### Exercise requirements
Report every line of the material that contains the string "computer".
START Material shown
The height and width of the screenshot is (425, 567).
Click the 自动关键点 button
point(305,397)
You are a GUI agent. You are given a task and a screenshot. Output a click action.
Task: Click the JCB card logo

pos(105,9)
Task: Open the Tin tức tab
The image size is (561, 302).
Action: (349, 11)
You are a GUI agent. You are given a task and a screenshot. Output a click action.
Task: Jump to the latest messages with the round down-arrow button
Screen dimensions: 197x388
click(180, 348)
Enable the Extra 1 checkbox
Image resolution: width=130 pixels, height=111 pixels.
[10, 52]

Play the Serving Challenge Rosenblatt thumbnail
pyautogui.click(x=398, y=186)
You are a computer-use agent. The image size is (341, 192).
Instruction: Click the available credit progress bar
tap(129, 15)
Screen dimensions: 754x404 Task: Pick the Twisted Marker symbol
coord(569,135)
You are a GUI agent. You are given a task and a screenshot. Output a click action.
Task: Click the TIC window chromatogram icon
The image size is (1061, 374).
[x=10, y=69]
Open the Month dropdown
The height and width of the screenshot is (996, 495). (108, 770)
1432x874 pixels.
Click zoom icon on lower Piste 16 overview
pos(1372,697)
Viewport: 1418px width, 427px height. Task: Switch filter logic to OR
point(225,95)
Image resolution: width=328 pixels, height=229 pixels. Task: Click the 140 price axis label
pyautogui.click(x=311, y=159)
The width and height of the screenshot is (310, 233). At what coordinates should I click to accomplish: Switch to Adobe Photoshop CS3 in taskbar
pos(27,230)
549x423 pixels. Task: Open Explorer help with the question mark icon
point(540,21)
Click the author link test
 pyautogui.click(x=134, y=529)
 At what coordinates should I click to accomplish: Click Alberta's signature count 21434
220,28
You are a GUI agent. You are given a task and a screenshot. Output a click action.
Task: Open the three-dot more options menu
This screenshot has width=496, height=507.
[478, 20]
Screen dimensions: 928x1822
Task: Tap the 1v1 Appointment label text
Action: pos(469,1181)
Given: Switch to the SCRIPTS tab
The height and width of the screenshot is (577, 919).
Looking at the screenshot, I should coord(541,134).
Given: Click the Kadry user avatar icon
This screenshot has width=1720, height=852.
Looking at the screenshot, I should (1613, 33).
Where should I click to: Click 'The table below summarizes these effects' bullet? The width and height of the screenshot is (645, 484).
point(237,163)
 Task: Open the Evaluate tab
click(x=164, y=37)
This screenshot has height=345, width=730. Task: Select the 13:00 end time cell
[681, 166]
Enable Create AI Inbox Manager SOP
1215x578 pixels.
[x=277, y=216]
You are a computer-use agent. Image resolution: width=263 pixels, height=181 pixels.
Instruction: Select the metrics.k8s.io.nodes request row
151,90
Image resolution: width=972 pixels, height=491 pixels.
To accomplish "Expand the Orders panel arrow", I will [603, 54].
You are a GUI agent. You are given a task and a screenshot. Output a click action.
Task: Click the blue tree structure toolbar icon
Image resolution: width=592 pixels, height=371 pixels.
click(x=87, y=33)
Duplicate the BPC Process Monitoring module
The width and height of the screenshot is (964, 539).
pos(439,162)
END Material shown
### Exercise answer
You are a computer-use agent. The image size is (341, 192).
You are a computer-use agent. Image resolution: width=263 pixels, height=181 pixels.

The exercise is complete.